Robby Naish ist der unbestrittene Superstar (so auch der Name eine zeitgleich erschienen Delius Klasing-Buches) beim Sylter World Cup 1984. Er gewinnt alle fünf Kursrennen und liefert sich im Waveriding ein hochspannendes Duell mit Pete Cabrinha. Dabei schreibt Cabrinha Geschichte: Im Finale springt er zum ersten Mal in Europa eine Barrel Roll, einen Vorläufer des Backloops. Nach längerer Jury-Beratung steht fest: Damit hat er die Wave-Wertung gewonnen!
Geschichte wird aber auch im Kursrennen geschrieben: Robbys Segelsponsor Gaastra schickt seine Fahrer erstmal mit einer neuen Erfindung an den Start. Kleine Spangen an der Latte drücken auf dem Mast und sorgen so für ein stabiles Segelprofil - der Camber ist erfunden. Und Robby erfindet gleich mal nebenbei auf dem Wasser das “close the gap”. Damit fährt er allen anderen um die Ohren und gewinnt mit teilweise einem Kilometer Vorsprung. Auch die teuren Profilmasten haben gegen diese vergleichsweise günstige Tuningmaßnahme keine Chance.

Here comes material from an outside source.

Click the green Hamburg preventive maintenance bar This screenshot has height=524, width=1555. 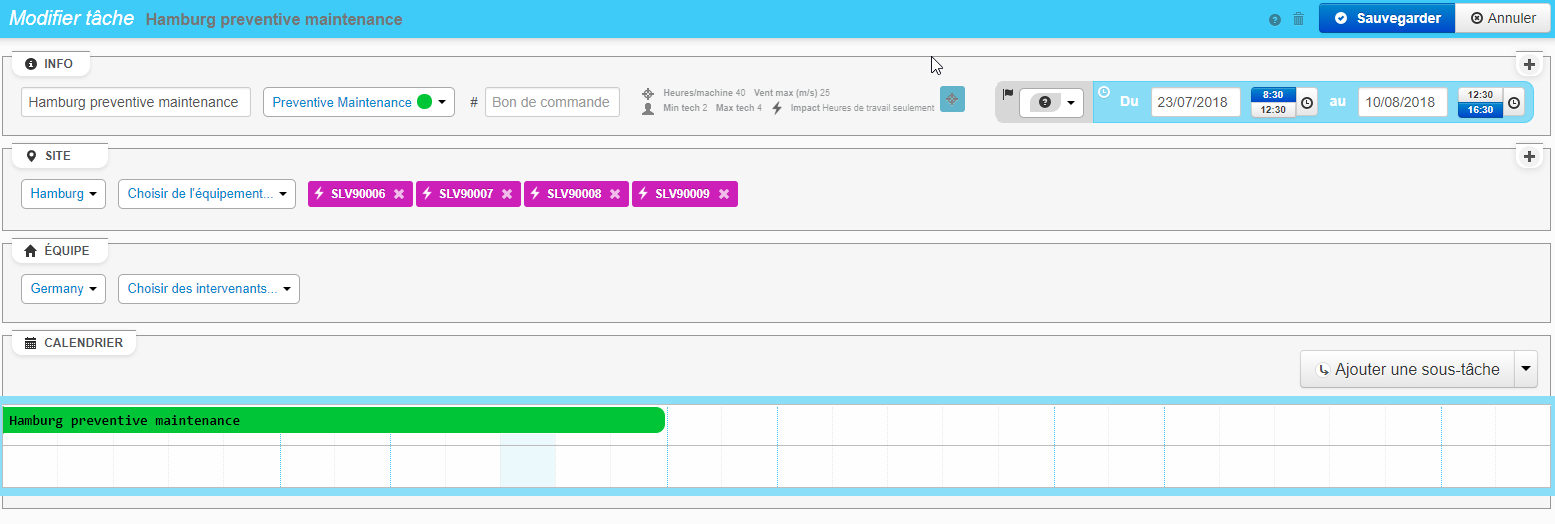(334, 420)

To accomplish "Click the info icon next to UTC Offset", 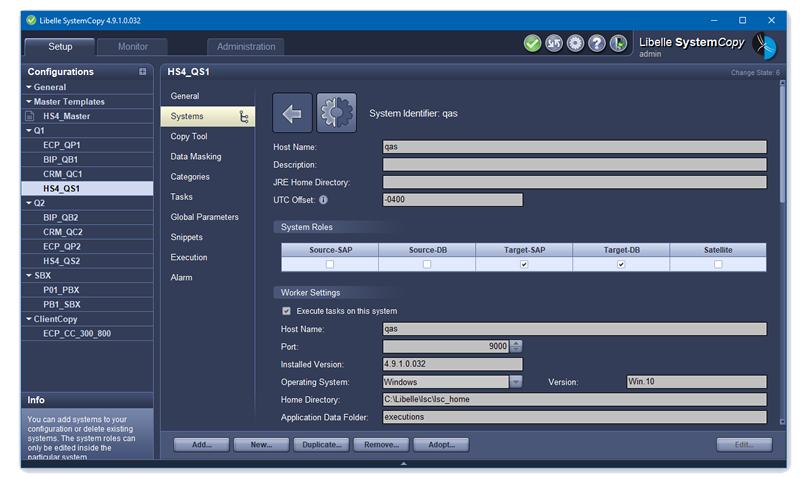I will tap(323, 200).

Kritik gab es derweil - selbst bei Spiegel und ARD - an der mangelhaften Organisation. Eine planlose Regattaleitung, fehlende Pressearbeit und eine völlig unterdimensionierte Lautsprecheranlage sorgten für Unmut.
Kaum Wind auf Sylt, die meisten Profis sind an der Bar des “American” deutlich mehr gefordert als am Strand. Doch etwas überraschend kommen am zweiten Samstag auf einmal 20 Knoten aus dem Nichts, einige Profis gehen direkt von der Party aufs Wasser. Jürgen Hönscheid, eigentlich der Favorit, verliert überraschend gegen einen jungen Neukaledonier namens Robert Teriitehau. Das Finale gewinnt dann zur allgemeinen Überraschung Robby Naish gegen Pete Cabrinha - auf Slalomboards mit Sechser Segeln. “Hier werden jetzt offensichtlich schon Punkte für Schwimmen und Pumpen verteilt”, motzt Cabrinha in Richtung Judges.
Im Kursrennen, das am gleichen Tag gestartet wird, treten dann zwei Überraschungs-Fahrer in den Fokus: Axel Ohm fährt lange in der Spitzengruppe mit und macht Hoffnung auf einen deutschen Sieg, und der Schwede Anders Bringdal kommt bei seinem allerersten World Cup auf Platz drei. Nebenbei wird auch in diesem Jahr wieder Kritik an der Regattaleitung und der Organisation laut (falsche Flaggen, missglückte Zeitmessung und kein Rahmenprogramm für Flaute).
Der World Cup kommt ihr Fahrt, immer mehr Zuschauer wollen am Brandenburger Strand hautnah dabei sein und viel Presse ist vor Ort. Doch zunächst sehen sie nichts, die ersten Kursrennen laufen im dichten Nebel weit vor der Küste. Im Fokus steht besonders Björn Schrader, der sich mit Robby Naish und Newcomer Anders Bringdal enge Duelle liefert. Gleichzeitig bedeutet der World Cup auch 1986 einen Entwicklungsschub: F2-Shaper Peter Thommen hat neue, dreifach konkave Boards mitgebracht, die Segel kommen mit Cut Away.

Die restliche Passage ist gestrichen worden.